Collected data
^^^^^^^^^^^^^^^^

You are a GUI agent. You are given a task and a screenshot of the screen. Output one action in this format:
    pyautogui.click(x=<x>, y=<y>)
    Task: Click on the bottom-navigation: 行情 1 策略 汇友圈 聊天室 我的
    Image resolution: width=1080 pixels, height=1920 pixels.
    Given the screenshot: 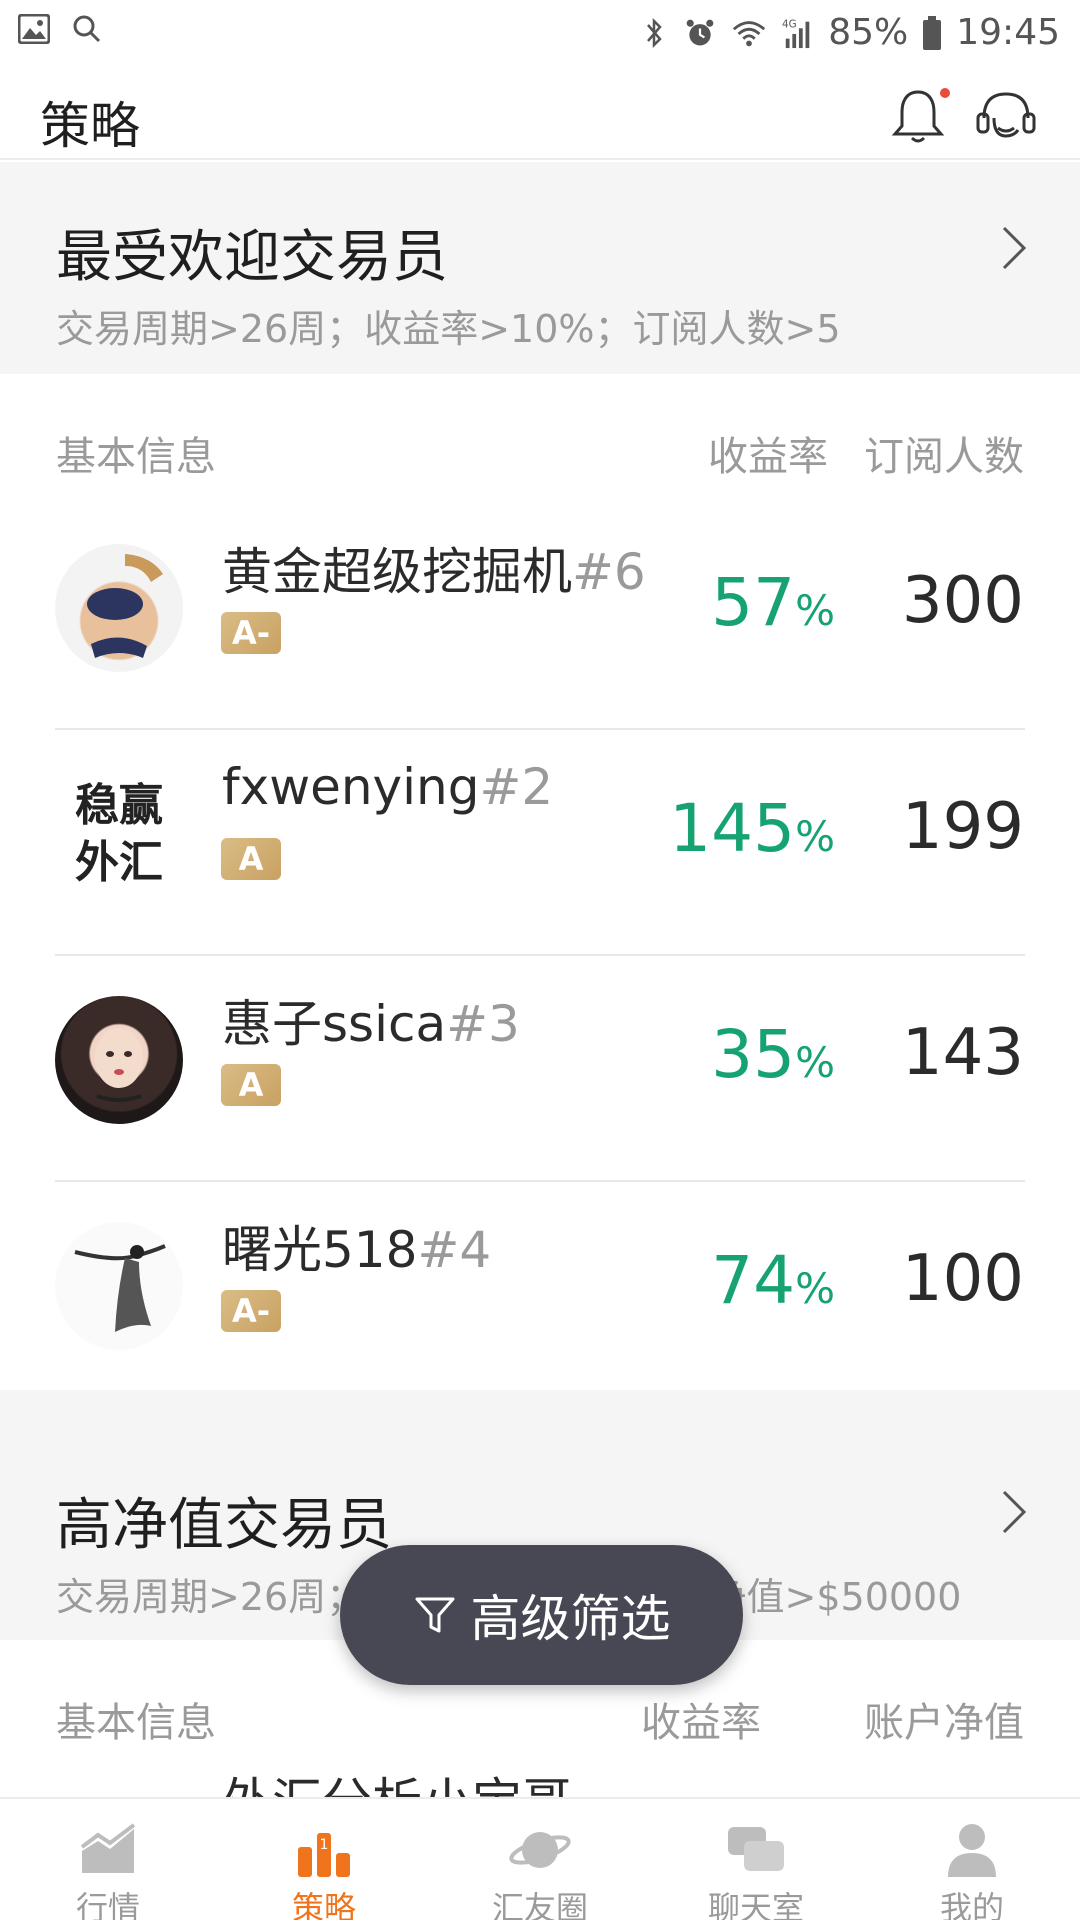 What is the action you would take?
    pyautogui.click(x=540, y=1858)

^^^^^^^^^^^^^^^^

* _Goal of the exercise_
Put the lines of the listing into a JSON list of strings, one string per line and with blank lines omitted. Begin at the first line of the listing and stop after the line that contains "Image resolution: width=1080".

* _Answer_
[
  "You are a GUI agent. You are given a task and a screenshot of the screen. Output one action in this format:",
  "    pyautogui.click(x=<x>, y=<y>)",
  "    Task: Click on the bottom-navigation: 行情 1 策略 汇友圈 聊天室 我的",
  "    Image resolution: width=1080 pixels, height=1920 pixels."
]